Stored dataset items
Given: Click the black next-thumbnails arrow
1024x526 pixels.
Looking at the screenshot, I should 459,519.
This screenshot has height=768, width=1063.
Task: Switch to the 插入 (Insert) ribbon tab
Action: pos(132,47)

# Task to complete:
Nothing in the records may be left out; copy them all exactly.

# Answer section:
Given: Click the black next-thumbnails arrow
1024x526 pixels.
Looking at the screenshot, I should 459,519.
This screenshot has height=768, width=1063.
Task: Switch to the 插入 (Insert) ribbon tab
Action: pos(132,47)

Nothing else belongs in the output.